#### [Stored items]
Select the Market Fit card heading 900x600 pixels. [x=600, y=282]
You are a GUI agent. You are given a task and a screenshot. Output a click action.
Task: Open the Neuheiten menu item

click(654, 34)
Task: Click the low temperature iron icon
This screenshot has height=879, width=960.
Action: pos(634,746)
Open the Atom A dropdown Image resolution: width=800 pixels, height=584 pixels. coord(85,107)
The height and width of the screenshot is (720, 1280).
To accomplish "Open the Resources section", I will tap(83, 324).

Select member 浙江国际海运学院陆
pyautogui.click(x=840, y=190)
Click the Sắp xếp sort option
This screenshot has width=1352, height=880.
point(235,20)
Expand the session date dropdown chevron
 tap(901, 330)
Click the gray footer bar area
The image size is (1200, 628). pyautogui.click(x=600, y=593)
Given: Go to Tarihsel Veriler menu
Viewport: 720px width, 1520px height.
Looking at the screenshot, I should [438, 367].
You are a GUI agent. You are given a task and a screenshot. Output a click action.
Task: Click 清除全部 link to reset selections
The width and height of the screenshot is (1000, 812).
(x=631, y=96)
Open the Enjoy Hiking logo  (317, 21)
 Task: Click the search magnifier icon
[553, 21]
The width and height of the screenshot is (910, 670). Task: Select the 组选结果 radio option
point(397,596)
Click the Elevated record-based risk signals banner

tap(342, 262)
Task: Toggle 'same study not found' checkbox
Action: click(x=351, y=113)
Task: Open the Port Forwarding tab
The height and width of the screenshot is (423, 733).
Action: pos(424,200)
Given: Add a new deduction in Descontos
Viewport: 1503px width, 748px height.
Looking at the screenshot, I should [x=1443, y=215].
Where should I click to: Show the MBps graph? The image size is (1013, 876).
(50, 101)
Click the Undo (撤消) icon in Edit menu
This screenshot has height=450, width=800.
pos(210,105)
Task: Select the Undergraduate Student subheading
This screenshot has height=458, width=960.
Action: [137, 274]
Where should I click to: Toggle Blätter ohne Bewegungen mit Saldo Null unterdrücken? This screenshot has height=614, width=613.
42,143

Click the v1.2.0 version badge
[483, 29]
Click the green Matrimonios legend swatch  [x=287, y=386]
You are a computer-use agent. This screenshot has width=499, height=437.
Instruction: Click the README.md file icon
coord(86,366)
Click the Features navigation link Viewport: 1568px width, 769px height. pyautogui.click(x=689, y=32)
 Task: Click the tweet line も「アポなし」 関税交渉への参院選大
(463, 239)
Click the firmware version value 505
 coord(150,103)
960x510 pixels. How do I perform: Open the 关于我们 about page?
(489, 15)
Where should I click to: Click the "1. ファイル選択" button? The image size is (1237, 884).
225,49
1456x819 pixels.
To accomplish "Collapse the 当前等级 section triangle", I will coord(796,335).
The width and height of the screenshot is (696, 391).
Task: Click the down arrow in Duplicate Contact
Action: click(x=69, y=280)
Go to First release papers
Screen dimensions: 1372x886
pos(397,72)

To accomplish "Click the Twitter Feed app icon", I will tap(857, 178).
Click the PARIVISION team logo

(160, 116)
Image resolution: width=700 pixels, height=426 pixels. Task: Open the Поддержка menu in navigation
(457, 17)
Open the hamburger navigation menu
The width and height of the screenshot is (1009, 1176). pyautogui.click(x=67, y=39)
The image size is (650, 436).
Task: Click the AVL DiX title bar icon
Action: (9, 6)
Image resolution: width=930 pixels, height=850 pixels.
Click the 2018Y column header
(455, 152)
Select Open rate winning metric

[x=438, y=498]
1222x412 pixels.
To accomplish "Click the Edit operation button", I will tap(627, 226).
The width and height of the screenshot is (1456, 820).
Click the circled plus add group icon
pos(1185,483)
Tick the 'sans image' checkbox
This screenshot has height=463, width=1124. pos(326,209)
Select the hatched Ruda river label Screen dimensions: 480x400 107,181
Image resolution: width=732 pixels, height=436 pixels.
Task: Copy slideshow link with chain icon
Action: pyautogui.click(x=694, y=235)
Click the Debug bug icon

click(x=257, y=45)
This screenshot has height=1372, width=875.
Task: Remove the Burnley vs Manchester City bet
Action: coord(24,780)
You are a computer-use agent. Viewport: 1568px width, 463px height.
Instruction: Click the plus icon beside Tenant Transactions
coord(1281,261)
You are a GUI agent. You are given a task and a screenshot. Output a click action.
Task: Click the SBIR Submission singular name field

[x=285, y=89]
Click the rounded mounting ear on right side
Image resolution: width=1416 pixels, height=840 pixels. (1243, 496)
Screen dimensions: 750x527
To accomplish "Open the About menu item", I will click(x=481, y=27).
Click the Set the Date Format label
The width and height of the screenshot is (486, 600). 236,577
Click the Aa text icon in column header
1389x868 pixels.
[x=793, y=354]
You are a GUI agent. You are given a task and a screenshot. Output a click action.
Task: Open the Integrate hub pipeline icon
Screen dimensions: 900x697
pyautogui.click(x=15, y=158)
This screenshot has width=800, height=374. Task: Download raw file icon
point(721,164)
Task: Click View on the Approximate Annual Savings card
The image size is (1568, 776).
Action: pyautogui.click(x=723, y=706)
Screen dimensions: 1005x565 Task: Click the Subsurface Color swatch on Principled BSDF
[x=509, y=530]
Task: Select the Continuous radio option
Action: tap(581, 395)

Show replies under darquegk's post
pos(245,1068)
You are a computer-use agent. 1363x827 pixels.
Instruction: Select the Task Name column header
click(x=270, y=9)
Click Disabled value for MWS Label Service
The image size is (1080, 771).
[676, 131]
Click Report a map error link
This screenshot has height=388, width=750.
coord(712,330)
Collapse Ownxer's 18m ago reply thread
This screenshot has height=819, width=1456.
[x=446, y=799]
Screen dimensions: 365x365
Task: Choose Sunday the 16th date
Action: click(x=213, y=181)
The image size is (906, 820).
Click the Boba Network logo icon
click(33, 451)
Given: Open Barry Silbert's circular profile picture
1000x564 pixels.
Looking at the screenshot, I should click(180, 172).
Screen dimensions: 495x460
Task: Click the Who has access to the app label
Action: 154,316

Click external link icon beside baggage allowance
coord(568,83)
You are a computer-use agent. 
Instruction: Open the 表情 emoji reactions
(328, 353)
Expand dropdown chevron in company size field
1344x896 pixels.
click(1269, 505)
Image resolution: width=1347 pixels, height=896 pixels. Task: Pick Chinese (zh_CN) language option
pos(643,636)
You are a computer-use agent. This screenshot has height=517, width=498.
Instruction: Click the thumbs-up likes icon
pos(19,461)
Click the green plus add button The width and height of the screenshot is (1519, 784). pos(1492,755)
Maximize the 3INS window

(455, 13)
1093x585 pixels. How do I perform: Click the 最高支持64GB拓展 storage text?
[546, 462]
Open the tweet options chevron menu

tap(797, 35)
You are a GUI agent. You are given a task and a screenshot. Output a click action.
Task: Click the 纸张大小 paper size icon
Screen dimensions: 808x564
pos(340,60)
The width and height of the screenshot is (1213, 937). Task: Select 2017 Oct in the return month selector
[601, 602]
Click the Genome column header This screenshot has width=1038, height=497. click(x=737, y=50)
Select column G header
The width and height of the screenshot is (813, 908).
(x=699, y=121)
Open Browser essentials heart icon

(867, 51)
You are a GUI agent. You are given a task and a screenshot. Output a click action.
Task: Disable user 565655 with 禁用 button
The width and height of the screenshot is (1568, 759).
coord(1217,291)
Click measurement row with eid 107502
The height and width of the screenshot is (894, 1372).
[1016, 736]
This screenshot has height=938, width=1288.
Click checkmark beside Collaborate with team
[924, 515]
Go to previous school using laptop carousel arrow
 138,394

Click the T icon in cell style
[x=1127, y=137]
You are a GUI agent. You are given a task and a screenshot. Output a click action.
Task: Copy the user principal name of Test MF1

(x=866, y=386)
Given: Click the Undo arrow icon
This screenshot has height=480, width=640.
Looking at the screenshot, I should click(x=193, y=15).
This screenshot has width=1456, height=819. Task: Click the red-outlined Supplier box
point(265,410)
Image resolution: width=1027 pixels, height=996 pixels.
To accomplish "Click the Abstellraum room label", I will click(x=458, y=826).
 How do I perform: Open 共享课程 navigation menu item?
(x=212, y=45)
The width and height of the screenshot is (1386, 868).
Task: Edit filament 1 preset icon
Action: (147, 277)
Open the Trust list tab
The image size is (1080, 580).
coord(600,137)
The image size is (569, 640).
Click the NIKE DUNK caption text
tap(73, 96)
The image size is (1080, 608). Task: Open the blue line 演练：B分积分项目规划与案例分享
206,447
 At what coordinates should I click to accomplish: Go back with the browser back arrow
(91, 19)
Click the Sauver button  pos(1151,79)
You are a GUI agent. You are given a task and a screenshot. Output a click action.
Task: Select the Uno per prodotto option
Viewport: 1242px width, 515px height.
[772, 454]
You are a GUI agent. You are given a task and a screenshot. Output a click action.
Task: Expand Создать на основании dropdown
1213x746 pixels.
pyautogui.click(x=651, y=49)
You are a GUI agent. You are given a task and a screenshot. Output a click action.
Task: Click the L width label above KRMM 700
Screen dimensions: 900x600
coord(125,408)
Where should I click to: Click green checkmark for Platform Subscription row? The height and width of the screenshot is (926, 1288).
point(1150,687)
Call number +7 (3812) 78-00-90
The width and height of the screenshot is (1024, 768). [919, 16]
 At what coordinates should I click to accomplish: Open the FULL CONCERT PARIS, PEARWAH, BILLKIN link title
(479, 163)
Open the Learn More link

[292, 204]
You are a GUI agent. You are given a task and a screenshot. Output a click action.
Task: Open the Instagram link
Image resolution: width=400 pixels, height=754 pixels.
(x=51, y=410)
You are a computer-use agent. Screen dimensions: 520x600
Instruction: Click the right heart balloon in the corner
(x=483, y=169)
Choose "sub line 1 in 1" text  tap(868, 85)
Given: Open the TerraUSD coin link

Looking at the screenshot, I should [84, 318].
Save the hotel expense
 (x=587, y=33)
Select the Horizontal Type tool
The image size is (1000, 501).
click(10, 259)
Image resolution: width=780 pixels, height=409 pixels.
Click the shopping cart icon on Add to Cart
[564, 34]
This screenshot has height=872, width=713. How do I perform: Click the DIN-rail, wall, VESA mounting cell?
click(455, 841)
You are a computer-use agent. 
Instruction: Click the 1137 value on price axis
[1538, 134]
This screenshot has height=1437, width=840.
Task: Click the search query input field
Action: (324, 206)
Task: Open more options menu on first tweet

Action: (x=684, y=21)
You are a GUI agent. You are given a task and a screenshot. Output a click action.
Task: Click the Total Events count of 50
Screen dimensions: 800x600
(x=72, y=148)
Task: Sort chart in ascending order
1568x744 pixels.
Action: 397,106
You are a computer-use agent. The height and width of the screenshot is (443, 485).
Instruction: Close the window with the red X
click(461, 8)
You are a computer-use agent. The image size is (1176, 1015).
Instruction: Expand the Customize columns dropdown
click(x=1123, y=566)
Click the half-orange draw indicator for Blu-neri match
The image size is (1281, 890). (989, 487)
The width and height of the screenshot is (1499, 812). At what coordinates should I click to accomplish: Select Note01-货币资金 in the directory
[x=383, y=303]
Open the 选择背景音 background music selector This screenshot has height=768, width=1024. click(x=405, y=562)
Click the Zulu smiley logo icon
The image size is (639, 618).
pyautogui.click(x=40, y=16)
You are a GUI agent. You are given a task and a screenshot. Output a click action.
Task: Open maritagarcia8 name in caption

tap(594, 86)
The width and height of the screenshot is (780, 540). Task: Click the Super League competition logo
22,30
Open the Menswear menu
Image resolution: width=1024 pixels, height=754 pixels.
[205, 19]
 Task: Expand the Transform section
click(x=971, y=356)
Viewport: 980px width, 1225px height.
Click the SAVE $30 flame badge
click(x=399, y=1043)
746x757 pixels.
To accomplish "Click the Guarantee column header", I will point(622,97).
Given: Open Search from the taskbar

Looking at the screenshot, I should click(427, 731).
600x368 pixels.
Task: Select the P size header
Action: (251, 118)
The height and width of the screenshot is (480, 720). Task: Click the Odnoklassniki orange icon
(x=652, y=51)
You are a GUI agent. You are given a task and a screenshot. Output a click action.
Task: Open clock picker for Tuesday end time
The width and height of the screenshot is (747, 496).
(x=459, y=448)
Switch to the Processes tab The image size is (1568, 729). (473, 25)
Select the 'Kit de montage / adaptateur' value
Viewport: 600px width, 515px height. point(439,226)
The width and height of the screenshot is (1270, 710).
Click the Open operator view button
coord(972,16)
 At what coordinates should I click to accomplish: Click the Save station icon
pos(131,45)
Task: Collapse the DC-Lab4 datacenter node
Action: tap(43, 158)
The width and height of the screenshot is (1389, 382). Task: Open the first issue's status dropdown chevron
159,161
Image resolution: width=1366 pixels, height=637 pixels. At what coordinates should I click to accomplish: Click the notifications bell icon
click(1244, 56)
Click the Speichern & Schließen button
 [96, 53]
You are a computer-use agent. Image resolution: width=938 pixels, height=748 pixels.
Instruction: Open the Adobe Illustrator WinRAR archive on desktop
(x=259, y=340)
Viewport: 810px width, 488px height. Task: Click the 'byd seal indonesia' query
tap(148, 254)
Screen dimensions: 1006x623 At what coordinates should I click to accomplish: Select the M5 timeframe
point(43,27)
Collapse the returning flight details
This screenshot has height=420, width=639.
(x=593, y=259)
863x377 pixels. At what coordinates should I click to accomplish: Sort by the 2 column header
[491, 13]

#### [Assigned task]
Only lines with the word "card" are wanted, so copy each one from the records.

#### [Solution for this task]
Select the Market Fit card heading 900x600 pixels. [x=600, y=282]
Task: Click View on the Approximate Annual Savings card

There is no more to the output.